Anger, pain, hope, aggression. If Martin Luther King, Jr. had any effect on American music, it's that he forced it to react. The artform couldn't sit still on the topic of the fallen civil rights leader. It had to do something.
A great deal of the music that came in the wake of Dr. Martin Luther King's death has been the type that would fall under the umbrella of hope and optimism. There's Bob Dylan's "When My Ship Comes In," which envisions a time when "the sun will respect every face on the deck," and Sly & the Family Stone's "Everyday People."
There's Elvis Presley's "If I Can Dream" and Bobby Womack's "American Dream," which samples the preacher; a live rendition of the timeless "We Shall Overcome" and the Game's proud "Letter to the King," a collaboration with Nas rapped 40 years after King's death.
Martin Luther King inspired a great collection of musicians to rise up and preach the virtues that he'd offered as gospel throughout his short life, but the emotions that derived from his death weren't so simple.
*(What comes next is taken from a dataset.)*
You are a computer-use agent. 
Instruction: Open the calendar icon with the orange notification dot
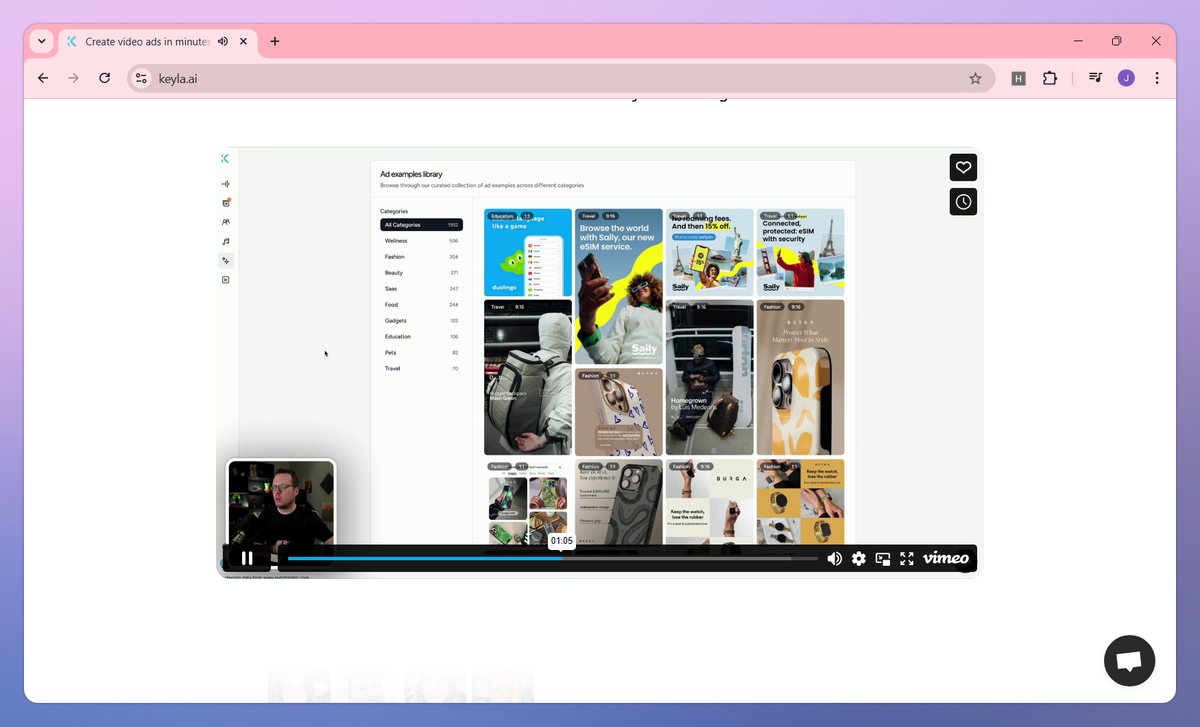click(x=226, y=203)
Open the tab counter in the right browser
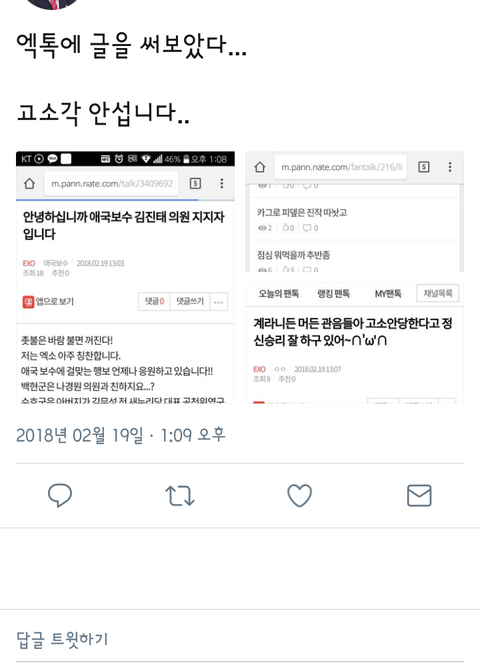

His April 1968 assassination also brought forth an immense sense of anger, a sentiment that bleeds through every heated note contained within Nina Simone's fiery "Mississippi Goddam."
Later, after the people of Arizona voted down a proposal to create a state holiday for King in 1990, Public Enemy carried that anger into "By the Time I Get to Arizona." The battle was hardly about respect anymore—that was supposed to be over. Chuck D was out to put Arizona in its place.
You can hear hints of that same sentiment in the "All my life I been searching for money and power" message that emanates throughout Kendrick Lamar's "Backseat Freestyle."
Equality is power. Dr. King knew that all along.